Lastly, as a patient you are very dependent on the people around you. Because patients are usually sitting and leaning against a wall or lying on the ground (to prevent meaningful damage if they should collapse), their field of vision is very limited. Pain also distracts, so they are not highly aware of their surroundings.
This is why one must explain every action one takes to them, especially if it includes coming very near or touching the patient.
Here’s what you could do (order and items on the list depend on every case, don’t take this as a standard rule). Reiterating from above, always tell the patient what you’re doing.
- Check vital functions
- Call ambulance
- Check vital functions again
- Direct someone to get a first-aid set from a nearby public building.
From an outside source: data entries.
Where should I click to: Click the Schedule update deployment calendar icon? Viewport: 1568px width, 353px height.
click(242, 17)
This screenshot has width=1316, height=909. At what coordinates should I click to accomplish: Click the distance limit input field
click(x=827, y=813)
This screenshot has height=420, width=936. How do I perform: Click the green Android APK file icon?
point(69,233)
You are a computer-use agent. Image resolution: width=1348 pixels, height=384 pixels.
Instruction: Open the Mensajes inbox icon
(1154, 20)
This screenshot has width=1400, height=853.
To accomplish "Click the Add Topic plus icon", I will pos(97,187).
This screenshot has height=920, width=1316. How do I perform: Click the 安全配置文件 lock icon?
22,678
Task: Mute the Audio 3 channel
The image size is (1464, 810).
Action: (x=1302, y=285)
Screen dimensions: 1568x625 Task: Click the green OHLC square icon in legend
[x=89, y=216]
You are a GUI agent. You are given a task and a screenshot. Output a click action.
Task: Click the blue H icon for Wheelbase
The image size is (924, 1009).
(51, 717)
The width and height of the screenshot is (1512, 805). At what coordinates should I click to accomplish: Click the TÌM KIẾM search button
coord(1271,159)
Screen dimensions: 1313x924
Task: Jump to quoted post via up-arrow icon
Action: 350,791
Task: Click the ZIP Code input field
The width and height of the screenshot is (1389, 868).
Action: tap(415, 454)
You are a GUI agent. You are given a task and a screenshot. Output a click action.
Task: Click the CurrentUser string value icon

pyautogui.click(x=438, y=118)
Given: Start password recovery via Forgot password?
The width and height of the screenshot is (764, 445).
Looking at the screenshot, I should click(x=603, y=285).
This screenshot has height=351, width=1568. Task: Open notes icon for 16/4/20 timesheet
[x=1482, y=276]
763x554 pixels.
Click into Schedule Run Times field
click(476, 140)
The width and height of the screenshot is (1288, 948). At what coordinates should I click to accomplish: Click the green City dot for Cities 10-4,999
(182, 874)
- Send a few people as “beacons” for an ambulance, have them look out for it and guide its way upon arrival at the scene.
- If there’s still a large crowd, send a few people looking for AEDs1
- Ensure warmth of patient.
- Distract the patient until arrival of ambulance.
1: It’s not likely that you will need a defibrillator, and I wouldn’t send for one as a standard procedure. However, it is always easier to send people looking for something than just hushing them away.